さて、「日本は自衛戦争だった」ということの、引き合いに出されるのが、マッカーサーの発言だ。連合国の司令長官だったマッカーサー自身が、「日本は自衛戦争だった」と発言したいう▲そこのところを検索してみた。昭和26年5月3日、米国議会上院の軍事外交合同委員会で行われた質疑応答。以下、マッカーサーの発言。

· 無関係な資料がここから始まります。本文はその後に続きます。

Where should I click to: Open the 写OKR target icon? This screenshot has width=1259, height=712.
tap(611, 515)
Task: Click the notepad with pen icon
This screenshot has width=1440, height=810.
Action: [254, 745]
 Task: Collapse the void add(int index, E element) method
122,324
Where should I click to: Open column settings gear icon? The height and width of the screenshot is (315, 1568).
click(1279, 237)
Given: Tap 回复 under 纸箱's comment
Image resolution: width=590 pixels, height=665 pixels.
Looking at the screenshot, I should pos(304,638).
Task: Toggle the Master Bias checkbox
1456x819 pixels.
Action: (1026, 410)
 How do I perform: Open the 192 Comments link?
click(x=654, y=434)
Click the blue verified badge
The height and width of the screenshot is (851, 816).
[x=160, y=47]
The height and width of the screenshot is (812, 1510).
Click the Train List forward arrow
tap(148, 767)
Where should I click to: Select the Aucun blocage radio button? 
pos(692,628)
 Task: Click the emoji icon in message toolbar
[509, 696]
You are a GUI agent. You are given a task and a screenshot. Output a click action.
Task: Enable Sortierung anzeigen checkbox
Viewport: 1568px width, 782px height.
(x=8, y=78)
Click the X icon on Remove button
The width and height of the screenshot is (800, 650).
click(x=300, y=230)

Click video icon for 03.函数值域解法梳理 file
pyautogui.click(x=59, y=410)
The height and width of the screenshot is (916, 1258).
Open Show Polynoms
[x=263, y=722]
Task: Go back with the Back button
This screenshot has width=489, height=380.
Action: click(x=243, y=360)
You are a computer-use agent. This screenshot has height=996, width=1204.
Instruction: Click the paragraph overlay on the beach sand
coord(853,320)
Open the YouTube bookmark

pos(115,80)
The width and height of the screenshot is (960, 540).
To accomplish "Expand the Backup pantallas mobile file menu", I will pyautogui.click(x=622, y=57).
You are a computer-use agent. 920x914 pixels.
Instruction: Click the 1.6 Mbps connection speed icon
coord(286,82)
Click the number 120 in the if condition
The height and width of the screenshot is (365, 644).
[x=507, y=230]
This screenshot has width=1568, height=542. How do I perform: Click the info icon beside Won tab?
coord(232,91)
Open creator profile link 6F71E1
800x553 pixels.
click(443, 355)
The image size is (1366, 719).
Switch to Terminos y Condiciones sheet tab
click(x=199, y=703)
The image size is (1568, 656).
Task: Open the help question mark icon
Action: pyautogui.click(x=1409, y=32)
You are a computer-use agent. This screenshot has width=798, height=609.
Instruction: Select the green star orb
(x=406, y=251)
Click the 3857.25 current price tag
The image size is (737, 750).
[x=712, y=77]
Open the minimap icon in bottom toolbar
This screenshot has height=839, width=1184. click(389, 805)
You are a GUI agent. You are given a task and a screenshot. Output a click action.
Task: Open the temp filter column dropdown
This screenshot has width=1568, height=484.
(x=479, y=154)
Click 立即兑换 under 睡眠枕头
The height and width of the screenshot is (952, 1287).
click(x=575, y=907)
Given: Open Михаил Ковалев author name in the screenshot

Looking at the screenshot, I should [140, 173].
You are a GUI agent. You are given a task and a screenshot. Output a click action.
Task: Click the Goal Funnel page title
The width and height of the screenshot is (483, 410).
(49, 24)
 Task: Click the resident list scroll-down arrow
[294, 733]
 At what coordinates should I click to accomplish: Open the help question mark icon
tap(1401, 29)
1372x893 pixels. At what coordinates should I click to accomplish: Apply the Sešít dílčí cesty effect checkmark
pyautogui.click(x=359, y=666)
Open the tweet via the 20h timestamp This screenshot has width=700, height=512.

「日本が抱える八千万人に近い膨大な人口は、四つの島に詰め込まれていたということを理解しなくてはならない▲(中略)日本には、蚕を除いては、国産の資源はほとんど何もない。彼らには、綿が無く、羊毛が無く、石油製品が無く、スズが無く、ゴムが無く、その他にも多くの資源が欠乏している。それらすべてのものは、アジア海域に存在していたのだ。これらの供給が断たれた場合には、日本では、一千万人から一千二百万人の失業者が生まれるという恐怖感があった▲したがって、日本が戦争を始めたのは、主として安全保障上の必要に迫られてのことだった」▲「自衛のため」と訳されることもあるけど、「セキュリティ」のため。まあ、安全保障のため、と。原文はこう。Their purpose, therefore, in going to war was largely dictated by security.